Inuvik (Sep 16/02) - New equipment installed in Inuvik will help climate scientists better understand global warming.

It doesn't seem like much: an ordinary sensing device in a plain white box, but for researcher Philip Marsh, it's an important step toward understanding climate change at the local level.

"We do a pretty good job seeing bigger patterns when it comes to looking at climate and global warming, but we still have trouble predicting what that means over a small local area -- say like here in Inuvik," said Marsh, of Environment Canada's National Water Research Institute in Saskatoon.

The weather station is housed in a Stevenson screen at the Aurora Research Institute. It houses a thermohygrograph, one of the most basic tools in environmental science. Basically, it's a cylindrical drum that measures and registers temperature and relative humidity over a seven-day period.

The new equipment is part of the Mackenzie River Basin Study (MAGS), which has fed information to the Global Energy and Water Cycle Experiments (GEWEX) study since 1994.
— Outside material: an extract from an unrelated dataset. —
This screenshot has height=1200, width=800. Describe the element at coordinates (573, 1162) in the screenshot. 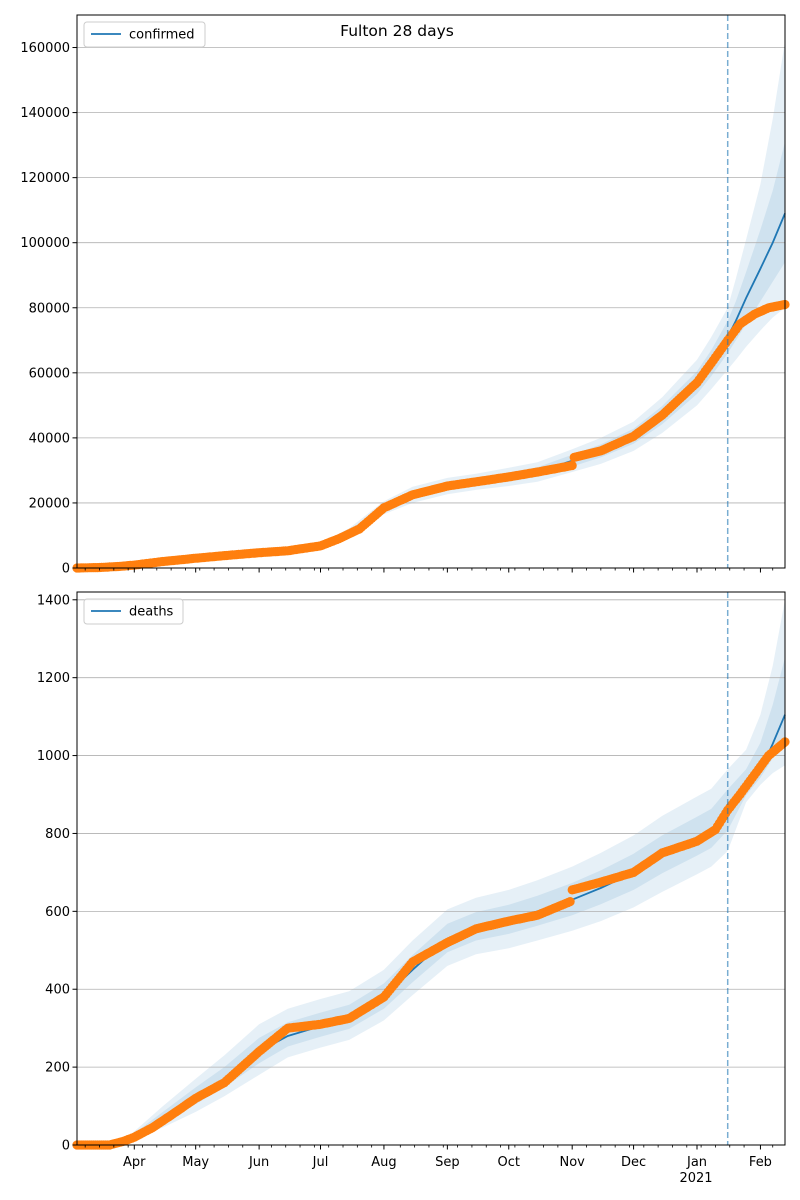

Marsh said the Mackenzie study is considered a "continental-scale experiment." Similar experiments are underway in Australia, the Baltic Sea, and Brazil.

By studying the snow and ice processes, as well as radiation interactions, and Arctic clouds, scientists have concluded the Mackenzie River Basin is "experiencing a distinct warming trend."

Marsh has been coming to the Inuvik area for research for more than 20 years.

Environment Canada donated the weather station to the Aurora Research Institute.